▶ The task:
Please repeat the lines below exactly. Begin with the line containing "Task: Switch to the 历史战绩 tab" and go on through the line containing "Screen dimensions: 640x481".

▶ Data for this task:
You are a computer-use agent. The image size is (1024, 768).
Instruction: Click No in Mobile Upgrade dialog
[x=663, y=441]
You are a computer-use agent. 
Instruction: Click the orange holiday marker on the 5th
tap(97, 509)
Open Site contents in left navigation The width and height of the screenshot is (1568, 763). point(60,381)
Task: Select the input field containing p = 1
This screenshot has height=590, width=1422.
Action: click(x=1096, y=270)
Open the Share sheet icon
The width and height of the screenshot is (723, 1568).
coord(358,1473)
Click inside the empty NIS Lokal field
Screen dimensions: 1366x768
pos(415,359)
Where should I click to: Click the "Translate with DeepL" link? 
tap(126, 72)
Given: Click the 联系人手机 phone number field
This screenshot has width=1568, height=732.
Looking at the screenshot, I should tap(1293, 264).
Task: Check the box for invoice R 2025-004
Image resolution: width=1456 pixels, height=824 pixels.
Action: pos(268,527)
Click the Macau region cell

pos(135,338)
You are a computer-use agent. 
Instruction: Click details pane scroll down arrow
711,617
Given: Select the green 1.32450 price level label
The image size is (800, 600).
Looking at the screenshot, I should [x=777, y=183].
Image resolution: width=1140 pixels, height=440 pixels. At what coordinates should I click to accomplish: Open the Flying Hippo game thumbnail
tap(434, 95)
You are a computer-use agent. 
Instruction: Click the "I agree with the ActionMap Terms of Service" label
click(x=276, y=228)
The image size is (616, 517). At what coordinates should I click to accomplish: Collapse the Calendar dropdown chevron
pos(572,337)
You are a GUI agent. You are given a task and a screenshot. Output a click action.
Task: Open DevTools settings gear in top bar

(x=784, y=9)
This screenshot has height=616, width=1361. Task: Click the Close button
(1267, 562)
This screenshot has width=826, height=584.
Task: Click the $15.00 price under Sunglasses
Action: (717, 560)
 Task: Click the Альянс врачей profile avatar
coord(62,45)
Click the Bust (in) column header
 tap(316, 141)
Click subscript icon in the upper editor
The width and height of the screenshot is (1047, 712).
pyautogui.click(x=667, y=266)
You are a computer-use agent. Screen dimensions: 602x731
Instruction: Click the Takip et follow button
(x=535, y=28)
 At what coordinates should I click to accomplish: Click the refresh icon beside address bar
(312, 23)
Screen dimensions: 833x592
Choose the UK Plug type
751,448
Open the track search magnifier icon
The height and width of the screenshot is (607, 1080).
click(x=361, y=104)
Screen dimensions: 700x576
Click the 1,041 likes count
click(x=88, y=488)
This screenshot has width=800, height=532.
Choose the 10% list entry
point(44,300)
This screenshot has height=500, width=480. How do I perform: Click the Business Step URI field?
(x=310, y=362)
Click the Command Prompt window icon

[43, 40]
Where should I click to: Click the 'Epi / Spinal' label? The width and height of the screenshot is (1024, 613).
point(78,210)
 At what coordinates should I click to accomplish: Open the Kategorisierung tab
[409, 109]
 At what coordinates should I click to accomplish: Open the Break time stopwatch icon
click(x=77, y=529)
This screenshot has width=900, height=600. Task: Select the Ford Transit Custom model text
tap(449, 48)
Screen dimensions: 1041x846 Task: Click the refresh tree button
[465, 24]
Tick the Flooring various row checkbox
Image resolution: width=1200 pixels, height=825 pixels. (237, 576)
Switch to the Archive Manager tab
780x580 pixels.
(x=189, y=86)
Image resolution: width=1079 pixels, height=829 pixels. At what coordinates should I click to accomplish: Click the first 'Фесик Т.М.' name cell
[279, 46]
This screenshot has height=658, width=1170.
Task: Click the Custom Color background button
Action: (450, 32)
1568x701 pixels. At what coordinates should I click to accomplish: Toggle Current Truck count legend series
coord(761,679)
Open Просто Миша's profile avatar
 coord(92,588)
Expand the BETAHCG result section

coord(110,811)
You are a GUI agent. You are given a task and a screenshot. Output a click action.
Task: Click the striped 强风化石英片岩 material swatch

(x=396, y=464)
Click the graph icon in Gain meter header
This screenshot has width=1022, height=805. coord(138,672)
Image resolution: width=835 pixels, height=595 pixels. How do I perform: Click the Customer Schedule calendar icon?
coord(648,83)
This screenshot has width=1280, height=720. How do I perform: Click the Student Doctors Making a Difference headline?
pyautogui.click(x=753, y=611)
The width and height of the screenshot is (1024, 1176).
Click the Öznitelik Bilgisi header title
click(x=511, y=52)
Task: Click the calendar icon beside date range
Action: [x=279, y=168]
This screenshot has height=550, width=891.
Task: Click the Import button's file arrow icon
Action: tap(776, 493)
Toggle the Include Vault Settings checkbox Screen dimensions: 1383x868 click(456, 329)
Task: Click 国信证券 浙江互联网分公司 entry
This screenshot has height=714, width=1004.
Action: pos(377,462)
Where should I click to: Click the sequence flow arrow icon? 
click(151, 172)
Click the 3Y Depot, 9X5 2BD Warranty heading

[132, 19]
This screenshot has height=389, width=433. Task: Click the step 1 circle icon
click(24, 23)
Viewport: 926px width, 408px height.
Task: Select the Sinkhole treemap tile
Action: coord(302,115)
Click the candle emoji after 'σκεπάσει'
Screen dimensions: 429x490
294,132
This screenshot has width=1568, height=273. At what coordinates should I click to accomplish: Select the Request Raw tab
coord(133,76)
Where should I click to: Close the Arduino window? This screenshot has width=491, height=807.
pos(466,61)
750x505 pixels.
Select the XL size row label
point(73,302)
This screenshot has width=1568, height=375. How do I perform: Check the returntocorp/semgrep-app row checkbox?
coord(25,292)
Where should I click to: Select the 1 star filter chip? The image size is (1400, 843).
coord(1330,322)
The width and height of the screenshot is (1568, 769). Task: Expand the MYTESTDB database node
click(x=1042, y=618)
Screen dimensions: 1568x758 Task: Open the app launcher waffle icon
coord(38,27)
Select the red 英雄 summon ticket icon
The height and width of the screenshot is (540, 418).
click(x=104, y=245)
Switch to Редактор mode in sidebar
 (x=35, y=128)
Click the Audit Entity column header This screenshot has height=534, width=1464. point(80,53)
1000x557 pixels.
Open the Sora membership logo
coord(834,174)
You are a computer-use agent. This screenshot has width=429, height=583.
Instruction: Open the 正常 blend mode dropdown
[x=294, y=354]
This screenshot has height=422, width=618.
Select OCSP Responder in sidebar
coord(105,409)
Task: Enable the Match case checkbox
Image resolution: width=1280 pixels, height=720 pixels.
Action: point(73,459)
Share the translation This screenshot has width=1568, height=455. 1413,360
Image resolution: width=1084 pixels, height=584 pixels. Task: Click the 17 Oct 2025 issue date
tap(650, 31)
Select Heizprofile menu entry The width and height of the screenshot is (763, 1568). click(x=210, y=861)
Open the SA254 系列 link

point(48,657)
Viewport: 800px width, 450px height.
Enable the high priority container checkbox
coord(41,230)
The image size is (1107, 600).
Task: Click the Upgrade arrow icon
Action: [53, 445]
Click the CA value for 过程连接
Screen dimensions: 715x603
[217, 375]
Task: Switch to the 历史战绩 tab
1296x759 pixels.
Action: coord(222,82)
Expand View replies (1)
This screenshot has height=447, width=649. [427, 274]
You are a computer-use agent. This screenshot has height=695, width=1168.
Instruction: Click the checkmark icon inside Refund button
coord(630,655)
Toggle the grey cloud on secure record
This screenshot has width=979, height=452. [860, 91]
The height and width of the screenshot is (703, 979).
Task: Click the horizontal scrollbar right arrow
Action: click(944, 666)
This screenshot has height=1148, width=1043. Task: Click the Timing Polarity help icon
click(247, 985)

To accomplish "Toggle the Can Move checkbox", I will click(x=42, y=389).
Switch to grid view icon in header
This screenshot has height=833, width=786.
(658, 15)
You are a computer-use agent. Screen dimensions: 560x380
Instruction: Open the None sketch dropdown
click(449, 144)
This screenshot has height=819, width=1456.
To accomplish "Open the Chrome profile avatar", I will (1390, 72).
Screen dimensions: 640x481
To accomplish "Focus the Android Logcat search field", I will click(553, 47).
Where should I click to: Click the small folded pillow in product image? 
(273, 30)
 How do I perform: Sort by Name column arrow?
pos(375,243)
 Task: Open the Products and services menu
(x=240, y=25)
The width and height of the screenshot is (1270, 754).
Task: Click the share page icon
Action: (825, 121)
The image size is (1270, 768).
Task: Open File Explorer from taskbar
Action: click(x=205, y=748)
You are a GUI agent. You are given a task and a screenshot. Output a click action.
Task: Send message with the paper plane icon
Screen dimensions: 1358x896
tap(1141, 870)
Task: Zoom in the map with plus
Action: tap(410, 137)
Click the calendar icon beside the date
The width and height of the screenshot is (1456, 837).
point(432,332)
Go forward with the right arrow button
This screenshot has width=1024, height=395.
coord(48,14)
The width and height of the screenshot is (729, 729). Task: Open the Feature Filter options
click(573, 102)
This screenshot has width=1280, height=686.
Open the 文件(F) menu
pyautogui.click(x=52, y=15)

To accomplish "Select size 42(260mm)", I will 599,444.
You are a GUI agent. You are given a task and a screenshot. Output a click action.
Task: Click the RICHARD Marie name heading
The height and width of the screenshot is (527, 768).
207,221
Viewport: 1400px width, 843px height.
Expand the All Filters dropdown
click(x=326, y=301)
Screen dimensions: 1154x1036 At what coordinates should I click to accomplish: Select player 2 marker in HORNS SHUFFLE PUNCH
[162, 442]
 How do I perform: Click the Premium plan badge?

▶ Exercise output:
Task: Switch to the 历史战绩 tab
1296x759 pixels.
Action: coord(222,82)
Expand View replies (1)
This screenshot has height=447, width=649. [427, 274]
You are a computer-use agent. This screenshot has height=695, width=1168.
Instruction: Click the checkmark icon inside Refund button
coord(630,655)
Toggle the grey cloud on secure record
This screenshot has width=979, height=452. [860, 91]
The height and width of the screenshot is (703, 979).
Task: Click the horizontal scrollbar right arrow
Action: click(944, 666)
This screenshot has height=1148, width=1043. Task: Click the Timing Polarity help icon
click(247, 985)

To accomplish "Toggle the Can Move checkbox", I will click(x=42, y=389).
Switch to grid view icon in header
This screenshot has height=833, width=786.
(658, 15)
You are a computer-use agent. Screen dimensions: 560x380
Instruction: Open the None sketch dropdown
click(449, 144)
This screenshot has height=819, width=1456.
To accomplish "Open the Chrome profile avatar", I will (1390, 72).
Screen dimensions: 640x481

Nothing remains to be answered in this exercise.